Q: Can I submit multiple sitemaps? Yes. Submit up to 500 sitemaps per property in Search Console. Useful for splitting by content type (posts, pages, products).
Q: Should I include images in sitemaps? Yes. Use image extensions to help Google Images discover photos. Each URL can list up to 1,000 images.
Q: What happens if I don't fix sitemap errors? Pages may still index via other discovery methods (internal links, backlinks), but crawl inefficiency delays indexing and wastes budget on error pages.
Q: Do sitemap errors cause ranking drops? Not directly. But delays in indexing fresh content and wasted crawl budget on errors indirectly harm visibility.
Q: Can I remove the sitemap entirely? Yes, but only if your site has strong internal linking. Large sites (1k+ pages) or sites with deep navigation hierarchies need sitemaps for efficient discovery.
Q: How do I handle paginated URLs in sitemaps?
Include page 1 only, or use rel="next"/rel="prev" tags on paginated pages. Google discovers subsequent pages via links.
Q: Should I include nofollow links in sitemaps? No. Sitemaps declare URLs you want indexed. Nofollow doesn't prevent indexing (it prevents link equity transfer), but including URLs you don't want indexed creates confusion.
Q: How long until errors clear after fixes? Most errors resolve within 7 days. Expedite by requesting reindexing via URL Inspection for critical pages.

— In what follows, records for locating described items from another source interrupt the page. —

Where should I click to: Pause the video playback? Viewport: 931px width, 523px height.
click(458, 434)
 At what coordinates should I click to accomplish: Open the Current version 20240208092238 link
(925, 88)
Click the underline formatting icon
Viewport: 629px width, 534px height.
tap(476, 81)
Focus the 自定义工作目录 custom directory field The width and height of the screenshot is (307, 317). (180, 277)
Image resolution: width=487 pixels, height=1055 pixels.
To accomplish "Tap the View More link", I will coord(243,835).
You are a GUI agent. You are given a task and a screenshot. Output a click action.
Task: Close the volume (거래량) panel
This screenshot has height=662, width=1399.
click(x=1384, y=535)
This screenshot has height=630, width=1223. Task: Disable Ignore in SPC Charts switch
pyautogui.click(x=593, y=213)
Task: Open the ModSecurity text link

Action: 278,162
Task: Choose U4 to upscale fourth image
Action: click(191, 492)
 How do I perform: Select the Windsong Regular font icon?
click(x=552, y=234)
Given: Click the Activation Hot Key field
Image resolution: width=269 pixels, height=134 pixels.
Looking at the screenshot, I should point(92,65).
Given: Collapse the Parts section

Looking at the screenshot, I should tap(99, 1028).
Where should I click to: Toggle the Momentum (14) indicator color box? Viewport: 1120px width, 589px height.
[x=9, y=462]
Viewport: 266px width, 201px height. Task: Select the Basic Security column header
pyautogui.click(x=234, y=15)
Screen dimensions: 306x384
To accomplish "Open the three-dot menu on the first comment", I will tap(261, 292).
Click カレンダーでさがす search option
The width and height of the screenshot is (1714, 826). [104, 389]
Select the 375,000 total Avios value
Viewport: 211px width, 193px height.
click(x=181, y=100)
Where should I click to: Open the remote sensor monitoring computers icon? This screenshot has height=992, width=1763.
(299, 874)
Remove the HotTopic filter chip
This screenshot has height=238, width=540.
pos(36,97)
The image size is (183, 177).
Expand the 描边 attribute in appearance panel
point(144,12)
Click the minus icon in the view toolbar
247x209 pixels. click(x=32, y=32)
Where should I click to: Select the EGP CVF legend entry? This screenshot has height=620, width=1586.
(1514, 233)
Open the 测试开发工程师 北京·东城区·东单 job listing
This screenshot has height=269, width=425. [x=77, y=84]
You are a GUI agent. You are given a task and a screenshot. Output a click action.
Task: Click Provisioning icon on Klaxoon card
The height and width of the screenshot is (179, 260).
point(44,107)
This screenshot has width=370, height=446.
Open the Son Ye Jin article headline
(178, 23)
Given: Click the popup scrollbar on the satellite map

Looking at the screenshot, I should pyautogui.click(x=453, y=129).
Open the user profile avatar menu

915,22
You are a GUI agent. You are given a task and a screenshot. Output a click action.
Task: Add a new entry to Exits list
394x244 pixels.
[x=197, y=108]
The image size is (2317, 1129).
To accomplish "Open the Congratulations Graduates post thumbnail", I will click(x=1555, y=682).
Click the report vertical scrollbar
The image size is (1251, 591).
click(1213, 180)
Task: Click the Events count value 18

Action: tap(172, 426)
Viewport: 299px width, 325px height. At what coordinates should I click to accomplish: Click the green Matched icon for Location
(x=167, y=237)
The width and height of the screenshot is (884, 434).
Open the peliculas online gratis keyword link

Q: Can I automate sitemap submission to Search Console? Not directly via API, but you can use ping functionality by requesting:
https://www.google.com/ping?sitemap=https://example.com/sitemap.xml
Triggers immediate recrawl.
When This Fix Isn't Your Priority
Skip this for now if:
- Your site has fundamental crawling/indexing issues. Fixing a meta description is pointless if Google can't reach the page. Resolve access, robots.txt, and crawl errors before optimizing on-page elements.
- You're mid-migration. During platform or domain migrations, freeze non-critical changes. The migration itself introduces enough variables — layer optimizations after the new environment stabilizes.
- The page gets zero impressions in Search Console. If Google shows no data for the page, the issue is likely discoverability or indexation, not on-page optimization. Investigate why the page isn't indexed first.
Frequently Asked Questions
How long does this fix take to implement?
Most fixes in this article can be implemented in under an hour. Some require a staging environment for testing before deploying to production. The article flags which changes are safe to deploy immediately versus which need QA review first.
Will this fix work on WordPress, Shopify, and custom sites?
The underlying SEO principles are platform-agnostic. Implementation details differ — WordPress uses plugins and theme files, Shopify uses Liquid templates, custom sites use direct code changes. The article focuses on the what and why; platform-specific how-to links are provided where available.
How do I verify the fix actually worked?
Each fix includes a verification step. For most technical SEO changes: check Google Search Console coverage report 48-72 hours after deployment, validate with a live URL inspection, and monitor the affected pages in your crawl tool. Ranking impact typically surfaces within 1-4 weeks depending on crawl frequency.